In western NC the name Leatherwood first appeared in Haywood County records. These records showed that John Leatherwood (b 1/2/1779) and his wife, Sarah Burns, b 2/7/1781 bought land on Jonathans Creek in 1800. They had moved from Leatherwood Creek located in Henry County, VA. Sarah Burns was the daughter of John Burns and Ann Walker. Ann Walker was a Cherokee INdian. John and Sarah became self-sufficient farmers and citizens of much influence and wealth who excelled in making apple brandy. They reared 10 children, 6 son and 4 daughters.

(Note, Edward and Sarah are buried at Fire's creek Baptist Church outside Hayesville, NC. Have been to the grave and to the church they attended. It is located several miles outside Hayesville going west. Watch for the signs for Fire's Creek Rd. andfollow for several miles. Cemetery across street from church, turn in and go to the right, drive about 50-75 feet and walk up the hill. About the 10 and 11 graves.)

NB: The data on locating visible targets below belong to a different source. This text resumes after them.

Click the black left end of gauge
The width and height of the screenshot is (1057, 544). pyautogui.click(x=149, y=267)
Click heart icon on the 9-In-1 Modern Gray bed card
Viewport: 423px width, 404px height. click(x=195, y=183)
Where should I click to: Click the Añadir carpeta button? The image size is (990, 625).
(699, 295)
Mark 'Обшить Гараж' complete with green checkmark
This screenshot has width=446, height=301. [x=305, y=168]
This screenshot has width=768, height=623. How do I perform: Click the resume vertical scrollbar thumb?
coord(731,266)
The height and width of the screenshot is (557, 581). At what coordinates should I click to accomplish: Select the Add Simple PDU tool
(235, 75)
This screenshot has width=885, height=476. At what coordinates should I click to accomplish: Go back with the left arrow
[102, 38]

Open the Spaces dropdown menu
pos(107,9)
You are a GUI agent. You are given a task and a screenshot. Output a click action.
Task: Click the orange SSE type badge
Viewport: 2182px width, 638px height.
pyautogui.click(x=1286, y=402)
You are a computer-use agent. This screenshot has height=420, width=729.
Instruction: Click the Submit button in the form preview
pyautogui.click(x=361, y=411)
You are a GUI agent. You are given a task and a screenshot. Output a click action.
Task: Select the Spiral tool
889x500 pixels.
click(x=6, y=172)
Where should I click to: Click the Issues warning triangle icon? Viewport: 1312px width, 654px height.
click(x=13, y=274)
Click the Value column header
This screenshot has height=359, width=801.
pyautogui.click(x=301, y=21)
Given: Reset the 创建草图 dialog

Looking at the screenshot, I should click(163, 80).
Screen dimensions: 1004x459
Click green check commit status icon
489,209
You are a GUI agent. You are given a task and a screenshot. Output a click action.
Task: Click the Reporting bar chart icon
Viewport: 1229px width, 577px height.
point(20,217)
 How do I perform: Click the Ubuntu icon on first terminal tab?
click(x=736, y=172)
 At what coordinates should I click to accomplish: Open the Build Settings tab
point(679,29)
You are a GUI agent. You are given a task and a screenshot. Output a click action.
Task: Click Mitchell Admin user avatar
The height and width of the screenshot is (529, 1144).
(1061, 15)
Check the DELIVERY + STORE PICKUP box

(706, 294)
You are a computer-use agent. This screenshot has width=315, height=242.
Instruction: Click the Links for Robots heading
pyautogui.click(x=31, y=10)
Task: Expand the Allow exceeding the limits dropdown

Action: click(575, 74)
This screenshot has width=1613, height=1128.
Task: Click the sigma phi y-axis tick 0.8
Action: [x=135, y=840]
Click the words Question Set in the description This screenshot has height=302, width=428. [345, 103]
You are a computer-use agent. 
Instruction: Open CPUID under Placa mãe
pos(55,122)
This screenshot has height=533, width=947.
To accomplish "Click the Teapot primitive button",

The second son of John & Sarah, Abel Jackson, became the ancestor of the Leatherwoods that now live in Swain County. Jackson (4/24/1815- 3/17-1904) at age 23 joined the NC Mountain Militia under Capt Nat Kelsey and served as a private and corporal from 3/2/1838 to 7/11/1838 and was paid on the roll for 4 months and 23 days, which included 220 miles of travel pay. His assignment was to accompany the Cherokee indians on a leg of the march along the "Trail of Tears" to a station in GA. The enticement for the assisnment was a land warrant but since his mother was part Cherokee, he found the assignment distasteful and served only one enlistment period. He received his land warrant for 160 acres near Andrews in Cherokee Co. This event had a profound influence on his life, as well as on the lives of his descendants.